Benefits: access to niche data outside of your first-party dataset, high-quality, precise, transparent, allows for price negotiations and opportunities for a long-term business relationship.

  • Third-party data is mainly data collected from various data owners by an aggregator (who may have no connection with you) and sold as a packaged data set. In this topic, data marketplaces fall under this category as the data sets are aggregated from various data sources.

Benefits: fills the gaps of the first and second-party data by providing larger data sets of external audience segments and events.

Unlike the first- and second-party data, third-party data allows a company to widen its horizons and take into account external events like demographic, geographic, economic and political changes that may or may not affect the company.

This is especially useful for companies looking to enter new markets, enhance their product line, check on the competition, design premium services, and do any venture that the company has no familiarity with.

Third-party data fills the gaps of first- and second-party data.

For example, you, as a retail business owner, want to know who else would buy your products to expand your customer base and whether there are social media trends that can affect your business and how. But you can’t get this information straight from your customer database, so you have to browse the data marketplaces for these data sets.

Now, you’re wondering what’s in it for the data sellers. The answer is simply monetisation. Data marketplaces give data owners the opportunity to make money out of their data.

The main problem with data marketplaces

However, the benefits that accompany data marketplaces come at a cost. This hardly-discussed issue was raised last year by data exchange platform Harbr, who said that data has several characteristics that do not go well in a marketplace setting, which requires heavy standardisation.
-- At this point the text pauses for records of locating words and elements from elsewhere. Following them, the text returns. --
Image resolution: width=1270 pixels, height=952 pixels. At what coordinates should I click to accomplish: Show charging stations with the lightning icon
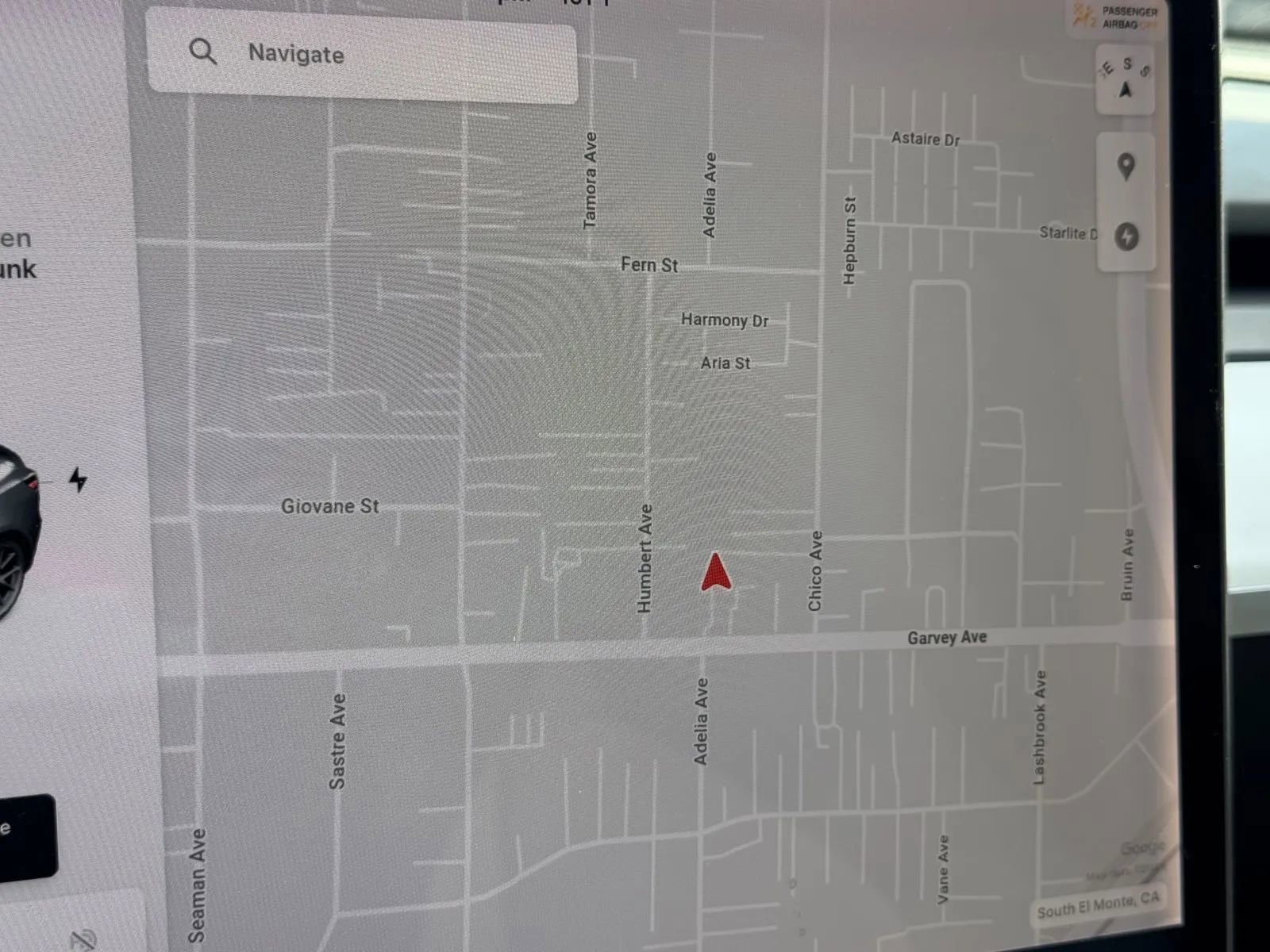click(1126, 236)
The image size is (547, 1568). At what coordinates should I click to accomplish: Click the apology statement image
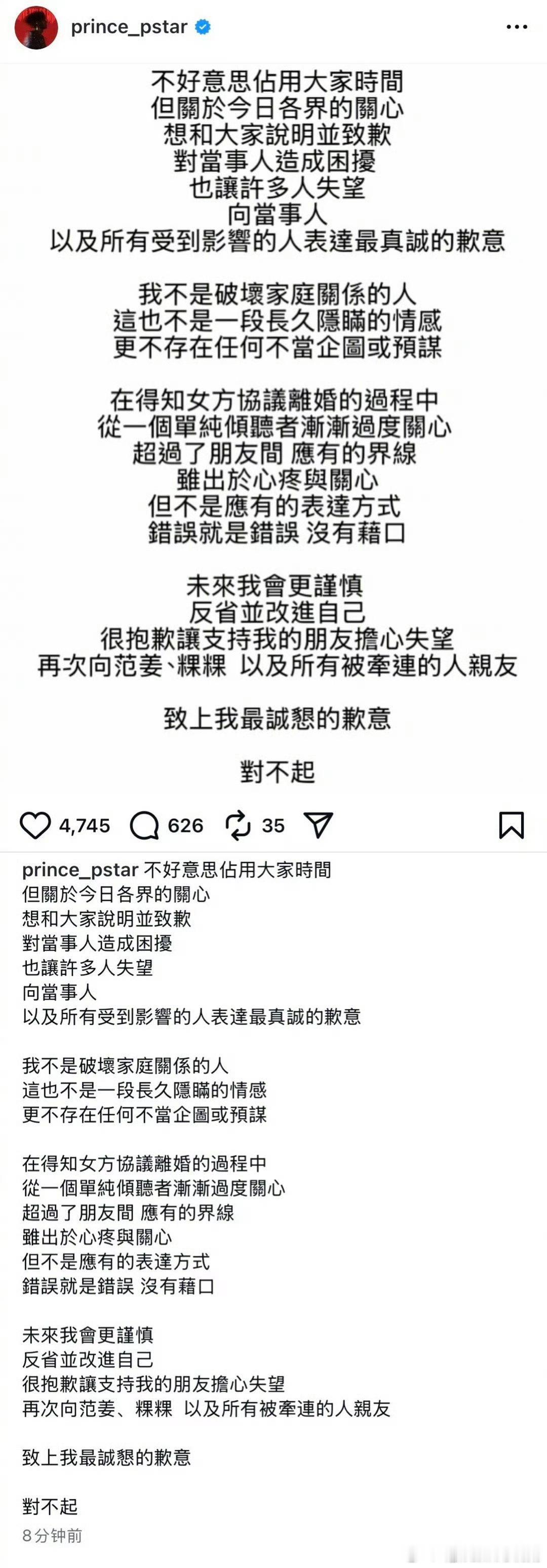click(273, 426)
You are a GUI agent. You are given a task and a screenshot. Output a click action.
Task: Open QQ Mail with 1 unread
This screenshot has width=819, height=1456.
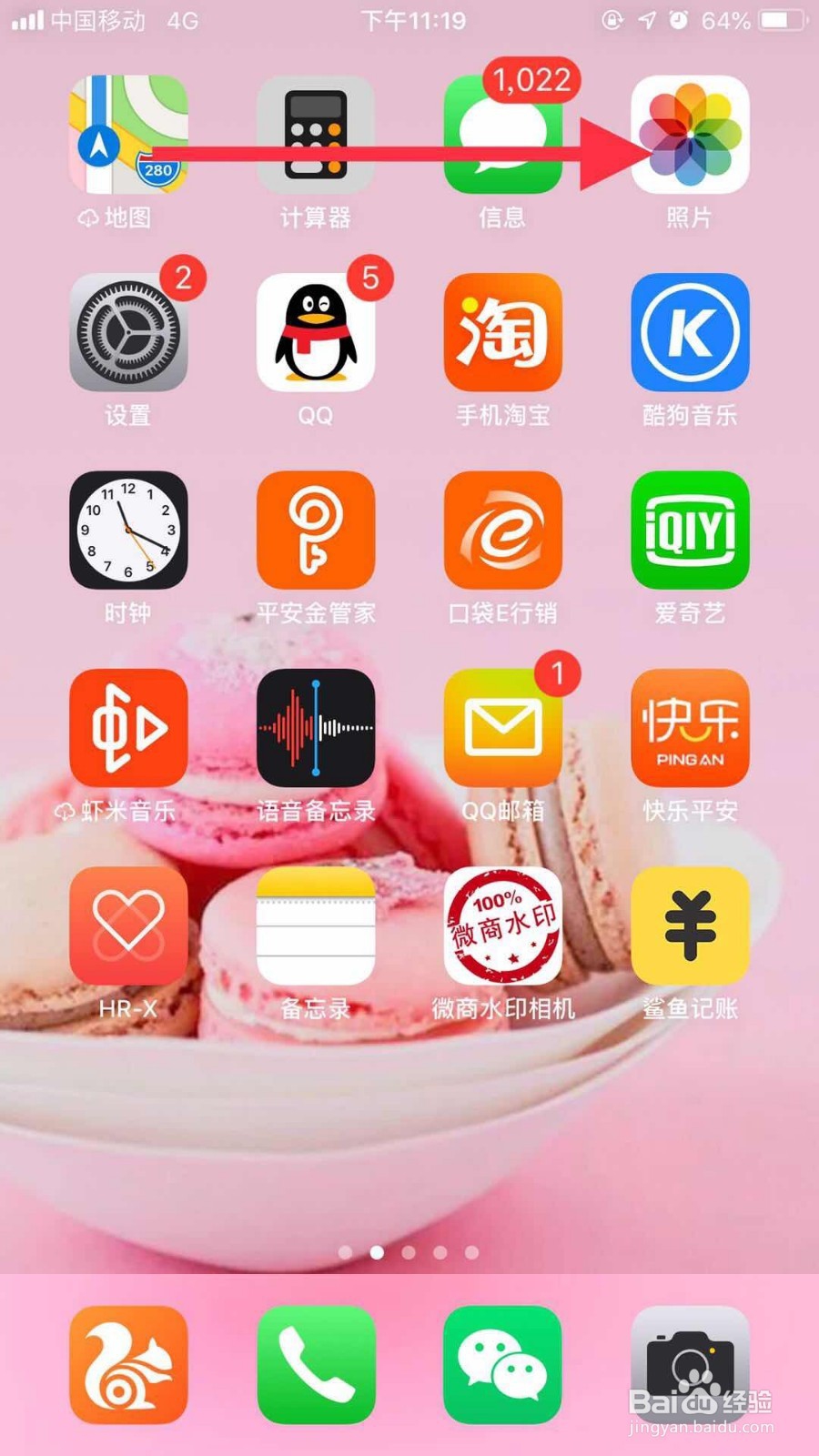[x=502, y=728]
These characteristics include:

  • Adaptability to the extent of removing the traceability to its original form.
  • Easily replaceable.
  • Complexities in information, formats, delivery mechanisms, terms and pricing.
  • Raw, as in the data still needs to be processed for use.
  • Easy to copy or steal.

While these characteristics are worth considering, this is just what 1 data exchange platform said, so let’s take it with a pinch of salt.

An interesting use case by Streamr

Streamr, the blockchain-based real-time data exchange platform mentioned earlier, collaborated with Bosch and Riddle & Code in 2019 to collect and share real-time electric vehicle data.

Making this pilot project possible are sensors, connected devices and software inside a Jaguar I-PACE electric vehicle to collect and send car IoT data to the Streamr Marketplace in real-time.

The aggregated car data can then be sold to highway agencies, smart cities, car manufacturers, insurance companies and other drivers for the following purposes:

  • Road infrastructure decisions
  • Car design decisions
  • Car insurance policies
  • Safety measures
  • Journey optimisation

You can watch a nice video about it on Streamr’s website.


A data marketplace, of which there are 3 types, is an external source of curated third-party data sets that can enhance the users’ data analysis on top of the users’ internal and partner data sets. It’s interesting to note that some data marketplaces rely on blockchain technology to function.

Despite the issues surrounding the characteristics of data versus the standardised marketplace setting, data marketplaces make these data sets more searchable and accessible to users amidst the ever-expanding universe of Big Data.